Last week we reviewed varicose veins – what they are, how people get them and conservative treatments to try. This week, we'll look at the various options available to patients. At United Medical Instruments, Inc. we are fortunate to have a phlebology expert, Jeanette Ashby, on staff who goes on-site to provide customers with training after purchasing ultrasound equipment to use in conjunction with vein treatments such as Endovenous Laser Therapy (Ablation), Radiofrequency Occlusion, or Endovenous Chemical Ablation. Jeanette describes these procedures as follows:
Endovenous Radiofrequency Ablation is a treatment alternative to surgical stripping of the greater saphenous vein.
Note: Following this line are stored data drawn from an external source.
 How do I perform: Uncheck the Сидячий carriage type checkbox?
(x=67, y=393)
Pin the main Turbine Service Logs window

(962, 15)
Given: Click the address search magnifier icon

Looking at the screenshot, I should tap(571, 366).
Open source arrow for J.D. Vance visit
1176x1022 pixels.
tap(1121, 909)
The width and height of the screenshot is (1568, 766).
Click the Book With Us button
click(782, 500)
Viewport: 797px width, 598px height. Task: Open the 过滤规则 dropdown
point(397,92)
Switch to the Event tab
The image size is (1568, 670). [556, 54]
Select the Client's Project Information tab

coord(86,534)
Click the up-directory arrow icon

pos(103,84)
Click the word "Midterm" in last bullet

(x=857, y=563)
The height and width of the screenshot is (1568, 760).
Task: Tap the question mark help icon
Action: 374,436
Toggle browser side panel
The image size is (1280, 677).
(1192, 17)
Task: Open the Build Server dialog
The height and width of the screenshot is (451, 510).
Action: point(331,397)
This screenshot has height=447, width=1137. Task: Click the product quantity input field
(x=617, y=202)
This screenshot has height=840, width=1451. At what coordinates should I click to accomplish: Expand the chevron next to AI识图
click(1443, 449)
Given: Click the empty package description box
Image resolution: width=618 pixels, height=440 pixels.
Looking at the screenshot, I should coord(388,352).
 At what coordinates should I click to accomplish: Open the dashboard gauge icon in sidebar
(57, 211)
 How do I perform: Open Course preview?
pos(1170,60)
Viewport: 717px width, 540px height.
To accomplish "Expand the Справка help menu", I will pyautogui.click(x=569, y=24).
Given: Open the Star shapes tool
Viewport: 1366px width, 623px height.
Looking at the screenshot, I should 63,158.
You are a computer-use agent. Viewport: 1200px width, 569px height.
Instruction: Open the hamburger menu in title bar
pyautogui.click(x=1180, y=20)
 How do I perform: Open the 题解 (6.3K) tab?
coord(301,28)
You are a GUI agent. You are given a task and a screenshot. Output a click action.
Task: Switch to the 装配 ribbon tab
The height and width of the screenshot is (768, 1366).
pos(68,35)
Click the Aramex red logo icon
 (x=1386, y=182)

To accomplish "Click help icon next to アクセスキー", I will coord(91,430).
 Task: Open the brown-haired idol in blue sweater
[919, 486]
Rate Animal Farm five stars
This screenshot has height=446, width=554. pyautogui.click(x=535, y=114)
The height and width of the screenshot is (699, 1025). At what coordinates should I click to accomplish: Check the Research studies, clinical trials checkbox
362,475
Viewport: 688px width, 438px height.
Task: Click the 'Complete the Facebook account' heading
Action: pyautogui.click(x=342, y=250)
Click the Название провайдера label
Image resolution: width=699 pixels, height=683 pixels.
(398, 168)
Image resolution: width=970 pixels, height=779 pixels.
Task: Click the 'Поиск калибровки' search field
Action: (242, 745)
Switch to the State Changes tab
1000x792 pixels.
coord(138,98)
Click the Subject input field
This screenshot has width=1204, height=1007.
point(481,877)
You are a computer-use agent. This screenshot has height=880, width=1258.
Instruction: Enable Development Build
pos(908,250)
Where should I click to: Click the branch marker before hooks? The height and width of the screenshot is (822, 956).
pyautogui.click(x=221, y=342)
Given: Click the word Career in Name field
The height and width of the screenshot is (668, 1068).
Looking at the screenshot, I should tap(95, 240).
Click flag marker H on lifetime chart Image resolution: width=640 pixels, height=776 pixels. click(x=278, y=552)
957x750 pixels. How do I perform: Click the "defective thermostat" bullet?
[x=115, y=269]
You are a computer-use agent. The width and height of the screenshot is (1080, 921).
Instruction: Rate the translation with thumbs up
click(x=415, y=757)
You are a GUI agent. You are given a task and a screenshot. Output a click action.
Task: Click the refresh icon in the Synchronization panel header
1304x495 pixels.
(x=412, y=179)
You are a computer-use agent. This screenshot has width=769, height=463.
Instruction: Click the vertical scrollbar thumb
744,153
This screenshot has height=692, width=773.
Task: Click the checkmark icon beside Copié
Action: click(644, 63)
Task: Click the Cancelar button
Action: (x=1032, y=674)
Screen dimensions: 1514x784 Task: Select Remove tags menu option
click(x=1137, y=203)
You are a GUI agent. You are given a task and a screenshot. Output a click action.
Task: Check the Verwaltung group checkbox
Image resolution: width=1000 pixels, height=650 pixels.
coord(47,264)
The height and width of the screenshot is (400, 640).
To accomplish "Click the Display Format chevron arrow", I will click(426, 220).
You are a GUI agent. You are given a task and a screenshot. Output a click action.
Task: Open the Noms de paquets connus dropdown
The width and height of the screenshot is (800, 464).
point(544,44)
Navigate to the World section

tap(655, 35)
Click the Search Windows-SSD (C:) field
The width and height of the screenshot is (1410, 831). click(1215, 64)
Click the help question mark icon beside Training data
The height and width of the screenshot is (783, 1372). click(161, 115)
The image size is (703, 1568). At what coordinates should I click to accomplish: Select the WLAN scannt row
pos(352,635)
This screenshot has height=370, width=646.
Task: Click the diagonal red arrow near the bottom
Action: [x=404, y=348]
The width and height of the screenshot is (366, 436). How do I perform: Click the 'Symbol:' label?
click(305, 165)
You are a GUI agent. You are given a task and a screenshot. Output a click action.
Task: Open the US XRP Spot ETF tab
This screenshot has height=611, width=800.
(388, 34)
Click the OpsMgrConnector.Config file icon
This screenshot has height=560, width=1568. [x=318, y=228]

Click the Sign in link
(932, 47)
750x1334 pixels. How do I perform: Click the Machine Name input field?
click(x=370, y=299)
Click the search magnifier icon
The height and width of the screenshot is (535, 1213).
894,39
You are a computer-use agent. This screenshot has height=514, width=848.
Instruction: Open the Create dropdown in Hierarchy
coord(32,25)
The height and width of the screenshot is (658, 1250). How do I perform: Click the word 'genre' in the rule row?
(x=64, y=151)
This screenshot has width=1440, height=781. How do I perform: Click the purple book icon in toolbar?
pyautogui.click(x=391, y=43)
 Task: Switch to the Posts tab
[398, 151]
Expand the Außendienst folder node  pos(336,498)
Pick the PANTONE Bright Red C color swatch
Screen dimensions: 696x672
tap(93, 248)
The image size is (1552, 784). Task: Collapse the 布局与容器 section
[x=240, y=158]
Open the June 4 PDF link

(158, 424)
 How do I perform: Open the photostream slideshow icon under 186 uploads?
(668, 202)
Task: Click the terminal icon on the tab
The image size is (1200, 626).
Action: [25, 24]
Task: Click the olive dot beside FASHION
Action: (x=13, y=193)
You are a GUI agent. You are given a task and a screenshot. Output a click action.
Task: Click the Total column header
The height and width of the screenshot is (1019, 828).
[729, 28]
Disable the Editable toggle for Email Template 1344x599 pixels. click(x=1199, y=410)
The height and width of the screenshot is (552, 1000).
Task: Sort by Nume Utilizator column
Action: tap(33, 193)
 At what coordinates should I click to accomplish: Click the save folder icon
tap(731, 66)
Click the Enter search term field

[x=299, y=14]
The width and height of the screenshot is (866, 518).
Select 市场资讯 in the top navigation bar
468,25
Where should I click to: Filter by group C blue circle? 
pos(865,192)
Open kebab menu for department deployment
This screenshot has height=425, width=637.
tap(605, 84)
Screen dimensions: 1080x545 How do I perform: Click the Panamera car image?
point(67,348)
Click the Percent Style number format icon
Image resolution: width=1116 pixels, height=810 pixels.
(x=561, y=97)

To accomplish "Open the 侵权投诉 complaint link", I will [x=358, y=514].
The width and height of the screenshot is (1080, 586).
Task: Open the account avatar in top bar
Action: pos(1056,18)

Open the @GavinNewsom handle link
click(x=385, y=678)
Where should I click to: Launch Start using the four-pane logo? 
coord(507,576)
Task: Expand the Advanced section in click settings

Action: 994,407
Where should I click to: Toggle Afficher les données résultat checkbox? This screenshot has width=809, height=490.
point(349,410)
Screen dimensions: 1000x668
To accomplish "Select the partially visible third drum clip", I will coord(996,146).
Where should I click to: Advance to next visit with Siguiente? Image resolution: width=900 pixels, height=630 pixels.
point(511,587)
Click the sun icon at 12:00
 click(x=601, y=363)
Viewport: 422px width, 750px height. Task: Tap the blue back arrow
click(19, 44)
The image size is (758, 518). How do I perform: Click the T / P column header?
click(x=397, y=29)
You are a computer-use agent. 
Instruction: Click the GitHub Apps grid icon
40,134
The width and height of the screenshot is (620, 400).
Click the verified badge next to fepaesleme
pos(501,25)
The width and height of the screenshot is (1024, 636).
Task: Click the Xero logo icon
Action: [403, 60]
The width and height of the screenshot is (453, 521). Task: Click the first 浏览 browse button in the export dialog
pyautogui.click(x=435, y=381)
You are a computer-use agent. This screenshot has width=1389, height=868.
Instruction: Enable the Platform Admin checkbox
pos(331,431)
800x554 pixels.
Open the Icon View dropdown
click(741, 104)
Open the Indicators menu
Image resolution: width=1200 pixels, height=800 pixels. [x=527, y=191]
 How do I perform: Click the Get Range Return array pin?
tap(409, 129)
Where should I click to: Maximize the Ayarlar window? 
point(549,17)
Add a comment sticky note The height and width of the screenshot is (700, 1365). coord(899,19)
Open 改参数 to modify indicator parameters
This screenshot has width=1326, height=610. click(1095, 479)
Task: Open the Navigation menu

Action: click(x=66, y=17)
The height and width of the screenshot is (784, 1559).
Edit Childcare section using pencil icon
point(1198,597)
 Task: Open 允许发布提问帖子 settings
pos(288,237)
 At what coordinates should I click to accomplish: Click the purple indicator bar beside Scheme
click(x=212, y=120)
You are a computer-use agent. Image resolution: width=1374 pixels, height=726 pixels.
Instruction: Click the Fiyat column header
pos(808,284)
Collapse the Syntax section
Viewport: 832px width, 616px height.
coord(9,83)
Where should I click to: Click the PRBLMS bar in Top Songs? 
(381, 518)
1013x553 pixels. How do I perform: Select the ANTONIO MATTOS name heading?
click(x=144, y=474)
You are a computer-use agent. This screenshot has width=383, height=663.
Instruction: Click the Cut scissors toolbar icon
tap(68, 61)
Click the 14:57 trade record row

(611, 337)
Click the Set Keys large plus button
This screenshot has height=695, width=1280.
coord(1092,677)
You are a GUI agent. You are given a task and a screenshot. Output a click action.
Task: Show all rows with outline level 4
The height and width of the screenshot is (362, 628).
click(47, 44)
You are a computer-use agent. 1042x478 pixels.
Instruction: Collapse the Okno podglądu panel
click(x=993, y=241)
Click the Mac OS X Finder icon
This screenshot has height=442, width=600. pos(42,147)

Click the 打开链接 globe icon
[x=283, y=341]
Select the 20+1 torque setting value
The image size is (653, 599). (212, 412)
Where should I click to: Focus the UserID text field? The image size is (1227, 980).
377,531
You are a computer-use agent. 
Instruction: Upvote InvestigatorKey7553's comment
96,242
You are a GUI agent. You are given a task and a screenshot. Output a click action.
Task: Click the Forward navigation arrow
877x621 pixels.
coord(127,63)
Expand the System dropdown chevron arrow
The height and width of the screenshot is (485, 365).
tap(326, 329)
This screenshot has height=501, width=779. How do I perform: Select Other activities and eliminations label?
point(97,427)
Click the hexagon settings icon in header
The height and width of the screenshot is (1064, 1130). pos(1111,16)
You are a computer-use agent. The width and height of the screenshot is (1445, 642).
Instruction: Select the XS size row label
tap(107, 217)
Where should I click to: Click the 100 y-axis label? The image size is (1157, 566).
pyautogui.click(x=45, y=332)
A small catheter is inserted, usually through a needle stick in the skin, into the damaged vein and guided under ultrasound to the treatment site. The catheter delivers radio frequency energy to the vein wall, causing it to heat. As the vein warms, it collapses and seals shut. The procedure is generally done in an outpatient or in-office setting. It may be done under local anesthesia. Following the procedure, the catheter is removed and a bandage or compression stocking is placed on the treated leg. Endovenous Radiofrequency Ablation is FDA approved for the treatment of the greater saphenous vein. To watch a video on the the VNUS Closure Procedure Using ClosureFAST Catheter, click here.
Endovenous Laser Treatment is a treatment alternative to surgical stripping of the greater saphenous vein. A small laser fiber is inserted, usually through a needle stick in the skin, into the damaged vein and guided to the treatment location under ultrasound. Pulses of laser light are delivered inside the vein, which causes the vein to collapse and seal shut. Following the procedure a bandage or compression hose is placed on the treated leg and the patient is encouraged to walk as well as to return to normal activities. Endovenous Laser Treatment is FDA-approved for the treatment of the greater saphenous vein.
Endovenous Chemical Ablation is a common treatment method used to treat both varicose veins as well as abnormal veins well beneath the skin surface. Under ultrasound guidance a small gauge needle is inserted into the vein where a small amount of sclerosant is injected. The solution causes the treated vein to close. The vein is typically reabsorbed by the body in time.